If you go through the Christian Bible, there are numerous passages in there that talk about protecting the Earth. The Earth is God’s domain, according to the Bible. Any destruction that we do upon it is an affront to God. I ask you this, so-called Christians: Why, if you believe that there is a divine spirit that created this planet, that did it in seven days 6,000 years ago or however old you think it is, why destroy it? Why exploit all the natural resources here and destroy the planet, kill the animals, kill the people that God created, according to you? Why?

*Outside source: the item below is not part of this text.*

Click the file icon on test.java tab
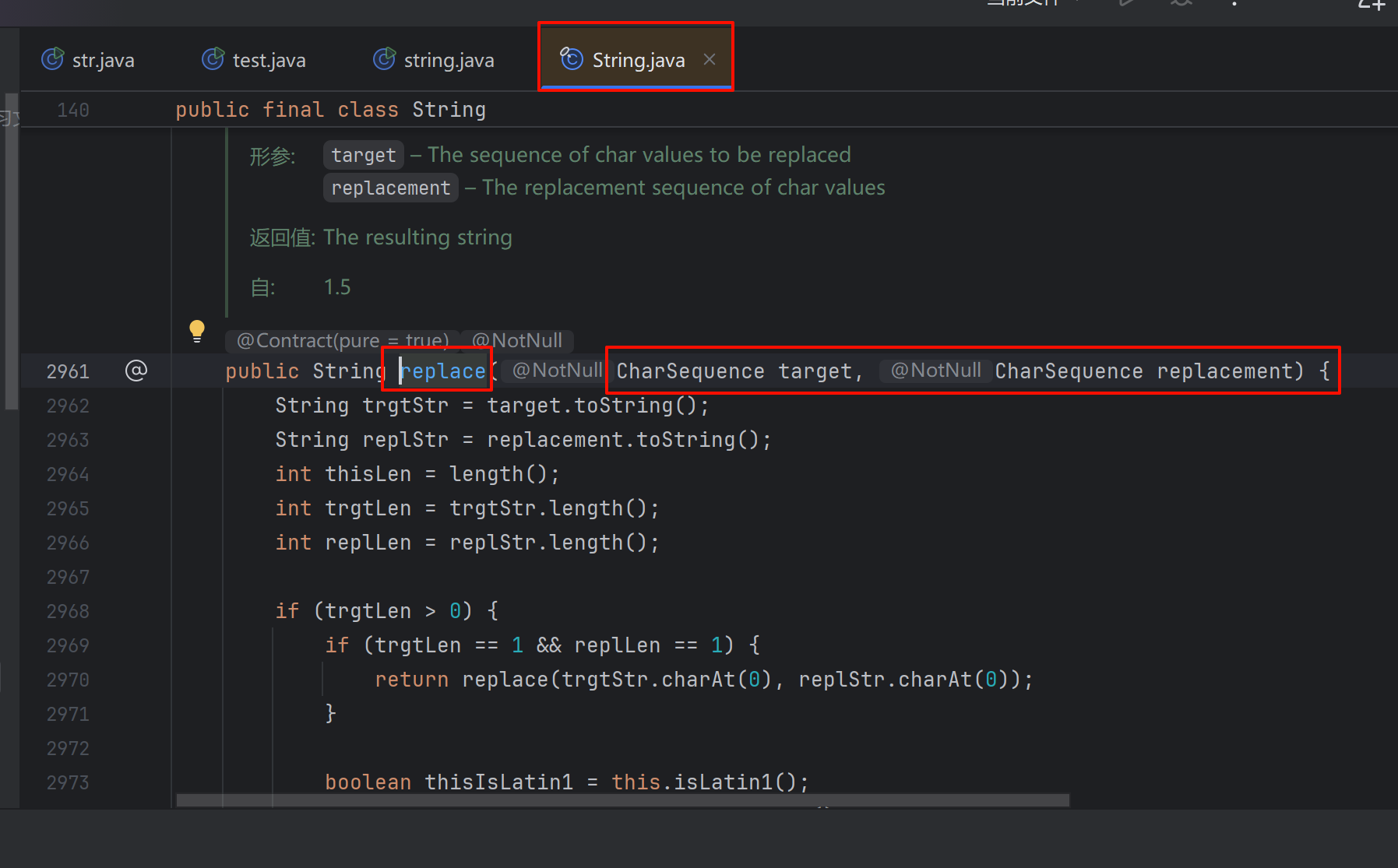The width and height of the screenshot is (1398, 868). 213,59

When we have a sitting Pope coming out and attacking, well, not necessarily attacking, but discussing the disgustingness of United States income inequality, United States environmental destruction, the complete disregard for indigenous people, maybe we need to listen to him on these couple issues. Is the Catholic Church perfect? Oh, God, no. They’ve done some horrible things in their past, and probably still doing some horrible things today. But on these issues, maybe we could listen, because we do have an ally over there in the Vatican. He is standing up for people. He’s trying to clean up the mess of hundreds of years of Church abuse, but it’s not going to happen overnight and it’s not going to happen in the next decade. It’s going to take a very long time, but at least they’re starting to get on the right track here. We probably need to listen, because at the end of the day, if it comes down to Donald Trump’s word versus Pope Francis, I’m probably going to side with the Pope on these.